== Materials provided ==

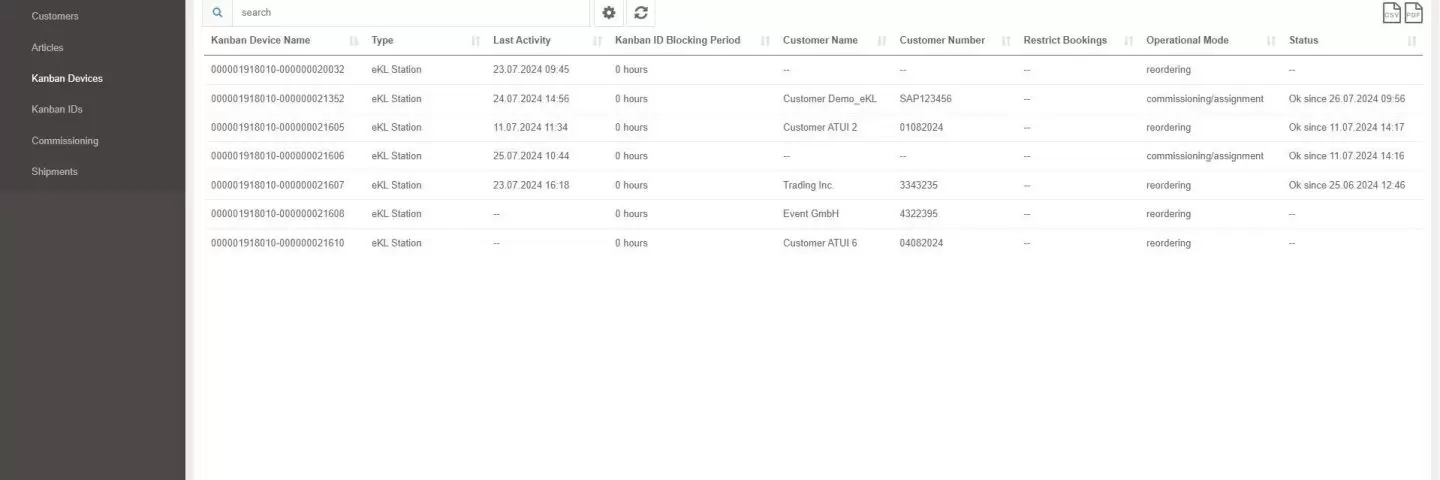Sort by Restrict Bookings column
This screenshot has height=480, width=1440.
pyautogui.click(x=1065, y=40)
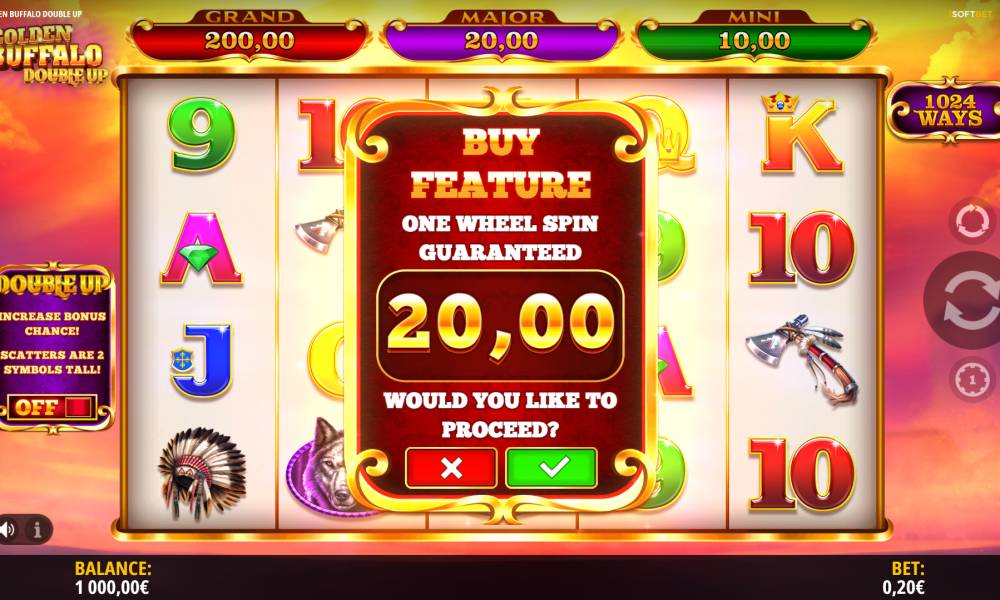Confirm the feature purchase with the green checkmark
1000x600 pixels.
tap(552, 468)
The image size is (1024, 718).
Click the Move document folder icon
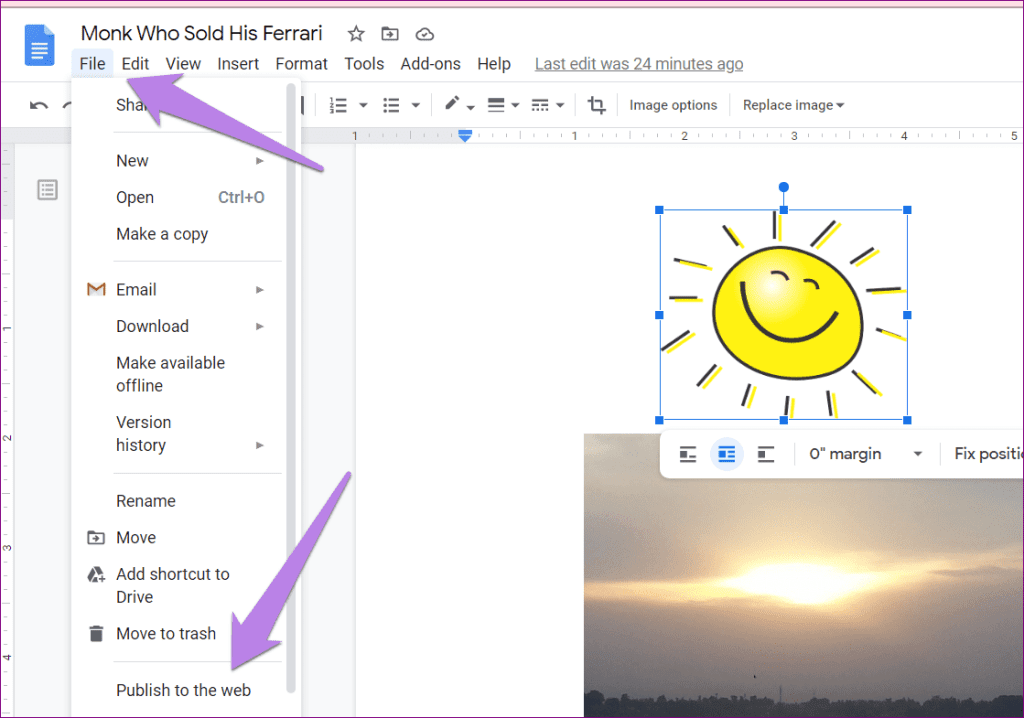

===

* _Description of the task_:
Can you copy out the text of every record above word for word, leaving out the pictures?

* _Response for this exercise_:
Sort by Restrict Bookings column
This screenshot has height=480, width=1440.
pyautogui.click(x=1065, y=40)
Confirm the feature purchase with the green checkmark
1000x600 pixels.
tap(552, 468)
The image size is (1024, 718).
Click the Move document folder icon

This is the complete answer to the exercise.